Para quem conhece a página da Galeria Transparente no Facebook, a evocação da ideia de showroom como título desta exposição deve ter provocado, no mínimo, uma certa curiosidade. A Galeria Transparente surgiu em 2014 a partir de uma fotografia realizada pelo artista Frederico Dalton de um retângulo construído na calçada da Rua da Glória, possivelmente para abrigar uma banca de jornal que, até hoje, ainda não foi instalada. Interferindo digitalmente na imagem, o artista inseriu um trabalho seu no espaço desta fotografia e a publicou em seu perfil pessoal no Facebook. Logo após esta postagem, o artista carioca Bob N enviou a Dalton uma imagem para ser exposta neste mesmo espaço digital que, a partir do nascimento da Galeria Transparente como página na rede social, agregou uma camada de virtualidade àquele retângulo, atualizando em nossa era 2.0 a máxima que postula o mundo como museu.

Showroom, portanto, sendo uma palavra que nos remete imediatamente ao universo semântico dos lançamentos imobiliários, de automóveis e de toda a sorte de commodities que consistem no lastro material dos processos de gentrificação, parece nada ter a ver com a Galeria Transparente, cuja origem é indissociável da imaterialidade desta ocupação primeira, que não contou com nenhum instrumento além daqueles disponíveis na toolbox do Photoshop e de uma página no Facebook. Mas, contra esta primeira intuição, cumpre observar que os modos de operação de um Showroom e da Galeria Transparente aproximam-se na medida em que ambos dependem da imaginação de seus clientes e visitantes, respectivamente, para funcionarem. Um casal que visita o showroom de um lançamento imobiliário, como bem observa Frederico Dalton, precisa ser capaz de imaginar, a partir de desenhos técnicos, maquetes e ilustrações, suas próprias vidas nestes espaços ainda por construir. Esta mobilização do imaginário a partir da imagem é também o motor da Galeria Transparente, tanto no que concerne aos artistas, quanto no que diz respeito a seus “visitantes”.

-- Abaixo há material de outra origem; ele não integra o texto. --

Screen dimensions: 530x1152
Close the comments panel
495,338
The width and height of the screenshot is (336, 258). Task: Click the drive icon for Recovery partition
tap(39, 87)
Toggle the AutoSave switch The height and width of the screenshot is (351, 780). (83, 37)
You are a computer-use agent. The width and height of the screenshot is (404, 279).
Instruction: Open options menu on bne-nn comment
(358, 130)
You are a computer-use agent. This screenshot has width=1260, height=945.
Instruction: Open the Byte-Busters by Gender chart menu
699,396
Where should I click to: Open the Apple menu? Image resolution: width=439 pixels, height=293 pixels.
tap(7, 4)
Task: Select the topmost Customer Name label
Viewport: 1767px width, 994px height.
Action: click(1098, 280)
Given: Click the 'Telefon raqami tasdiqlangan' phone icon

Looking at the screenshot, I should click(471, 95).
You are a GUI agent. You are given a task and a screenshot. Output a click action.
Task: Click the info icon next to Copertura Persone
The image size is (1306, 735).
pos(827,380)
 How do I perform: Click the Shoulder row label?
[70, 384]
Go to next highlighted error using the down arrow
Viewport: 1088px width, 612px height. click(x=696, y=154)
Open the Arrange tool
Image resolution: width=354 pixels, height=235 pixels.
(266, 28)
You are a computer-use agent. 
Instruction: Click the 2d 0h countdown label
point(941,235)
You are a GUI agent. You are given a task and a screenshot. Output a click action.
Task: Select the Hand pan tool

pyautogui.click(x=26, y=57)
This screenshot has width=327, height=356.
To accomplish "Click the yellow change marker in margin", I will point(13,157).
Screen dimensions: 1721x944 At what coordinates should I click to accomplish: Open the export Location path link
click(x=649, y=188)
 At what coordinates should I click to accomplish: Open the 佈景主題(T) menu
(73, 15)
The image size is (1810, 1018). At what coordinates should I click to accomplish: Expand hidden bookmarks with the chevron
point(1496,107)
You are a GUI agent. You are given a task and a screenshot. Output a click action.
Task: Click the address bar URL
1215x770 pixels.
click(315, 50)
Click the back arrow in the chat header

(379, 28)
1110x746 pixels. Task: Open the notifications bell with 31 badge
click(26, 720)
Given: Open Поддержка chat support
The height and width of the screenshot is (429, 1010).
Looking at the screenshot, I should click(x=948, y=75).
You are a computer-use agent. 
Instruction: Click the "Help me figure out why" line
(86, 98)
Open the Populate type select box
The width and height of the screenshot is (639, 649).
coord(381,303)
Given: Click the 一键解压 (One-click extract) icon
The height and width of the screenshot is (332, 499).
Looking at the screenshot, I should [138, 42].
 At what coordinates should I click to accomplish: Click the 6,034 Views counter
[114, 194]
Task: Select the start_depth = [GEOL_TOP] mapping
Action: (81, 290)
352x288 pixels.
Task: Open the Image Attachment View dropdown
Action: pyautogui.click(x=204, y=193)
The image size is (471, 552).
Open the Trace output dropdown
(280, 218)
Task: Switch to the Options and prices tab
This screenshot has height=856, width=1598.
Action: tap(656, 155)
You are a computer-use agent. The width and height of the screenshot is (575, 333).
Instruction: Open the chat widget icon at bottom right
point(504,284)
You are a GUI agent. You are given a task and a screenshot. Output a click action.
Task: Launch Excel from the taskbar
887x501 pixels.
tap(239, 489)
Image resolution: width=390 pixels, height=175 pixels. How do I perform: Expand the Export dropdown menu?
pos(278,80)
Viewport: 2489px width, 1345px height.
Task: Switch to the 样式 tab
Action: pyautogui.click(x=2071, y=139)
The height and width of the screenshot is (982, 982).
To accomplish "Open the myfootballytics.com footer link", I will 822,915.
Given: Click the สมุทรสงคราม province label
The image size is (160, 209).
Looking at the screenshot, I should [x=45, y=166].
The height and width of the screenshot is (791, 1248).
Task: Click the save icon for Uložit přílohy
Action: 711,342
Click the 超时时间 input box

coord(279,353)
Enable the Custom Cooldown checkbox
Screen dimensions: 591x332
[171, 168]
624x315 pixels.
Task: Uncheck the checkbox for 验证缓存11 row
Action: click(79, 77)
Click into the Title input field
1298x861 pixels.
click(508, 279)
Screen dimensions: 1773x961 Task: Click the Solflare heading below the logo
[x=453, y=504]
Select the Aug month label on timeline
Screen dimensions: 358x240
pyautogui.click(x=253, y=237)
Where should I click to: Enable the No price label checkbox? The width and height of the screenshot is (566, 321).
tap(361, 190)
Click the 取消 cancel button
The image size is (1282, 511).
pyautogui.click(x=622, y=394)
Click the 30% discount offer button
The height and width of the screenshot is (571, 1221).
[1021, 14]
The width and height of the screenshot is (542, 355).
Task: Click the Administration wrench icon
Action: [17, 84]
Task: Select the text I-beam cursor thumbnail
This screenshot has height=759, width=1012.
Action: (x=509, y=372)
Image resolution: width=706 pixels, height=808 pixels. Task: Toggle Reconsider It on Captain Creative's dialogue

Galeria Transparente: Showroom é, num certo sentido, a entrega das chaves deste apartamento, novinho em folha, ao casal acima. Se no plano do imaginário as possibilidades tendem ao infinito – mesmo se tivermos falando nos 50m2 dos novos apartamentos ou nas modestas dimensões da Galeria Transparente –, no plano material, os corpos atritam-se, pesam, ocupam um, e apenas um espaço, num determinado tempo. De modo que se descobre que aquele sofá lindo, superconfortável e no qual o casal, ainda no Showroom de móveis, imaginava seus amigos bebendo cerveja e assistindo a uma partida de futebol, não passará pela porta deste apartamento. Mas é importante também observar que o imaginário e a presença material no mundo guardam relações entre si. Este incidente do sofá, seguramente, introduzirá a largura da porta como limite a partir do qual este casal irá, caso venham a adquirir novos imóveis, estruturar seus imaginários.

Quando saímos do horizonte homogeneizante dos lançamentos imobiliários, com seus espaços gourmet e piscinas com bordas infinitas, e adentramos o Showroom da Galeria Transparente, nos deparamos com o caráter proteiforme* que o imaginário pode assumir. Primeiramente porque, por princípio, cada exposição instalada no espaço virtual do Facebook apresenta o resultado de operações singulares de ocupação deste espaço retangular que têm lugar no imaginário do artista que lá expõe. Além disso, o artista prescinde das “imagens meramente ilustrativas” – que nos lançamentos imobiliários não representam jamais a piscina do condomínio em um dia de chuva – para direcionarem seus imaginários. Uma poética própria, resultante da inscrição do gesto de criação artística no regime da singularidade, depende de um trabalho autônomo sobre o próprio imaginário por parte do artista. Mas isto não é tudo.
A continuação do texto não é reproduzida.